» WHAT NEEDS TO BE DONE: Output the entries that follow character for character. Leave every image out.

[Stored data]
>>>>

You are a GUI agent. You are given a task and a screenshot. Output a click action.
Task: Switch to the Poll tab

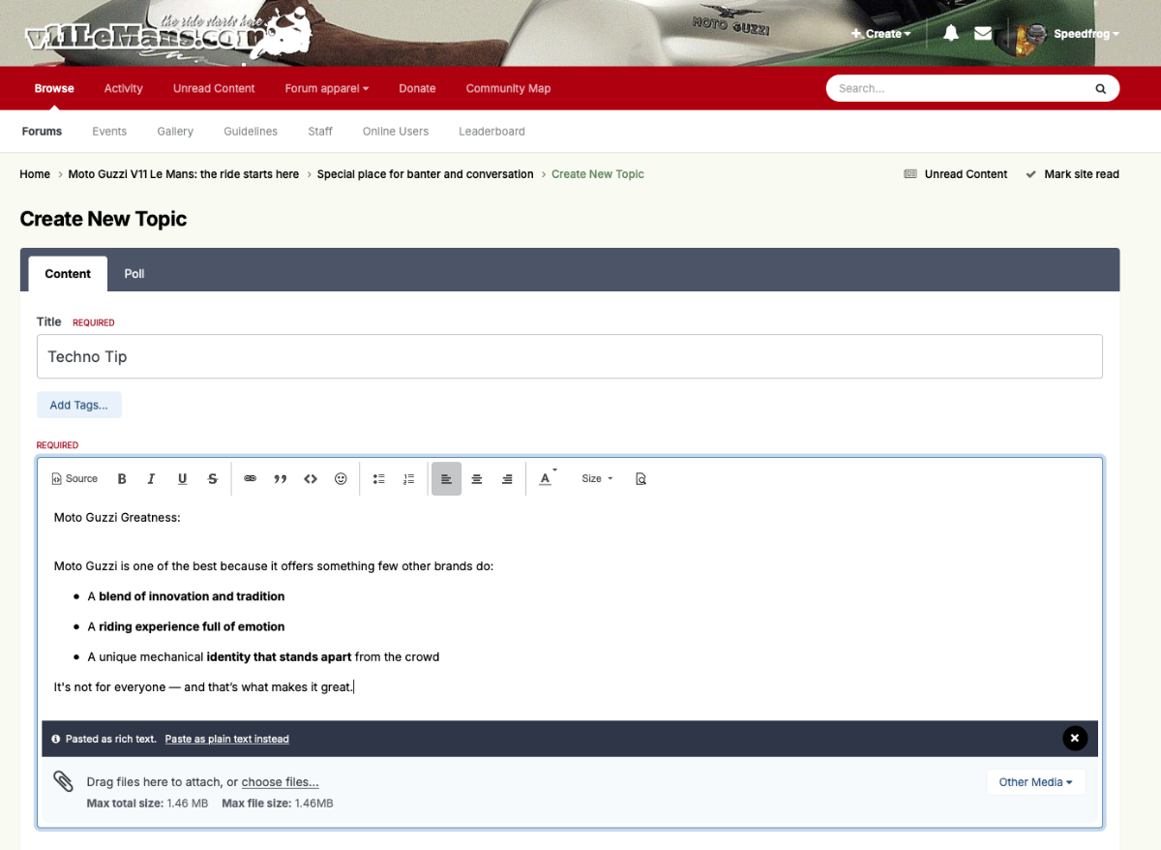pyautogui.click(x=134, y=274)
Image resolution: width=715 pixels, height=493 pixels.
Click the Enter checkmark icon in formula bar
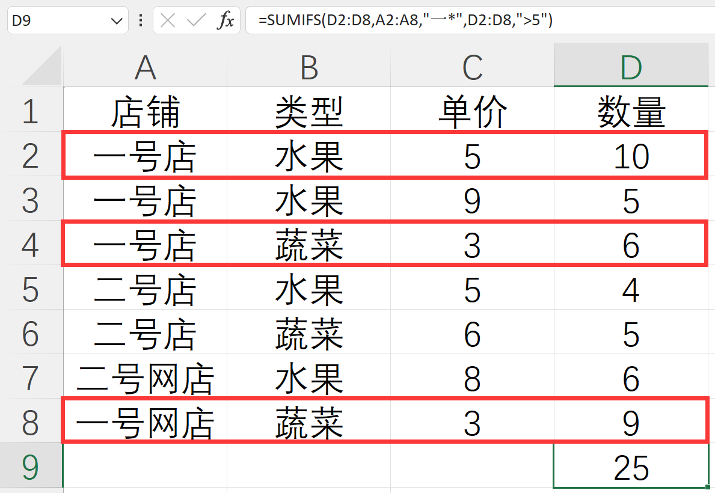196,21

<<<<

» TASK ANSWER:
You are a GUI agent. You are given a task and a screenshot. Output a click action.
Task: Switch to the Poll tab

pyautogui.click(x=134, y=274)
Image resolution: width=715 pixels, height=493 pixels.
Click the Enter checkmark icon in formula bar
196,21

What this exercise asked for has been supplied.